Just some things I wanna tell you about Africa, poorly collected and type-vomited out to you.....

Money is everywhere.  You can see it in the shiny bank revolving doors, and the gleaming shop windows.  The grocery stores are stocked with produce and shiny bags of snacks.  People carry designer bags and drive luxury cars.  There is no deficit of funds here.

However, only certain people have it.  As much as there is a wealth disparity worldwide, it is HUGE here.  I was constantly noting the farmers/laborers carrying bundles and holding children while walking alongside the highway, past shiny shopping centers and car dealerships.  No one else seemed bothered by the disconnect, as far as I could see.  The poor are dirt poor, and the rich are FILTHY rich.  It really doesn't take much (by my standards, of course) to make a living there, but if you aren't born into support and resources, it's a steep and arduous climb.

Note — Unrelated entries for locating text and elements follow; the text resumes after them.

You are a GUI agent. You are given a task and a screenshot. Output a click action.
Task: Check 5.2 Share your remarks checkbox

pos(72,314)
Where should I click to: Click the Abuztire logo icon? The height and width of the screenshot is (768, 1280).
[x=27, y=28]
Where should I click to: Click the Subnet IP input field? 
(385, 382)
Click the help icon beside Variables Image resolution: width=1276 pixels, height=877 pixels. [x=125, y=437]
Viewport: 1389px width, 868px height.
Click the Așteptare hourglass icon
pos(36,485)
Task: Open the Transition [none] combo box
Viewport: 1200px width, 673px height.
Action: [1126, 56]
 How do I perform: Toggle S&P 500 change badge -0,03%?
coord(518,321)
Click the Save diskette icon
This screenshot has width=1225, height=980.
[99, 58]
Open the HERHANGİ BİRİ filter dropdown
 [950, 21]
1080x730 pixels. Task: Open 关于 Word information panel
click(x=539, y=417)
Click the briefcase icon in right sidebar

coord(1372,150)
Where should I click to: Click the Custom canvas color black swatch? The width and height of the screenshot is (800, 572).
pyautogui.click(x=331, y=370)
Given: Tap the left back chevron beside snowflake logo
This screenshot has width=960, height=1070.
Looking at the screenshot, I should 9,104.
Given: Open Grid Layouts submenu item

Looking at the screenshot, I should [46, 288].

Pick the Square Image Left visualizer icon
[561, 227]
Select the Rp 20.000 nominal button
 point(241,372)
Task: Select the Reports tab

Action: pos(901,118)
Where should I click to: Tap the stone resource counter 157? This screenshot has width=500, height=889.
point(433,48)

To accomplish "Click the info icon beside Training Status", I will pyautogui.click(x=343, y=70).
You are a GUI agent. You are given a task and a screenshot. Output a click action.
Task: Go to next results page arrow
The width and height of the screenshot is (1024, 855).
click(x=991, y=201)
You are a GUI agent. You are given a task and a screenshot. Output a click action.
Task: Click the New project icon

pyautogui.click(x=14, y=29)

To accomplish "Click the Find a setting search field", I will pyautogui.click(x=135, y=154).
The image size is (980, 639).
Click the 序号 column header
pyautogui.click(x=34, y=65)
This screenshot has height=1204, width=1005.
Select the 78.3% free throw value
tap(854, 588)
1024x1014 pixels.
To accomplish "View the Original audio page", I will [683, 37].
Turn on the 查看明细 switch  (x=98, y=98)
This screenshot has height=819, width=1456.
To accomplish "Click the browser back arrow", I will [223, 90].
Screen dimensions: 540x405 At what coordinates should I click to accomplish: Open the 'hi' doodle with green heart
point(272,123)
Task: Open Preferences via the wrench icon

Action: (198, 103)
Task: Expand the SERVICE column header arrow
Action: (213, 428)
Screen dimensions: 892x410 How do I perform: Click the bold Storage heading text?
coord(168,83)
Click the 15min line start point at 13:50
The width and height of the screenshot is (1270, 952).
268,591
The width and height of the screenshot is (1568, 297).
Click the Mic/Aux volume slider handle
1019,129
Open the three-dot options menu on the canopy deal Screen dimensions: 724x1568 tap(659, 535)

Africans know how to eat, quantitatively speaking.  I'm not making a joke about not starving in Africa, but people there know how to put food away.  Whenever I shared meals with locals, I was shocked and ultimately jealous about the serving sizes they heaped on their plates.  They don't, however, really know how to eat vegetables.  I was there for a month, and really only had access to real vegetables when I cooked them myself.  Otherwise, you'll be hard pressed to find a real veggie on the menu, let alone offered to you.

sidenote: also- everything is so SALTY.  My poor kidneys were in revolt this entire trip, constantly trying to clear my body of the pickled-person state I was putting it in.  Yikes,

There are no Asians.  I must un-cheekily report to you that Janni and I were a sensation wherever we went.  We would both report that alone, people would stare intensely and without abandon, but only some would engage.  Together, we were basically the Kardashians.  Locals came up to me and proclaimed that they had never seen an asian live in person before, and gee golly some of the men made sweet sweet comments about our body parts and faces.  I can still hear them turning their heads to sing "hel-loooo, ladies.", as we walked by.  In Durban, my taxi driver told me that to him, I was like a perfect apricot.  He had never seen a slanty before.  Sometimes, it's fun to be a novelty item.  Other times, it's just plain harassment.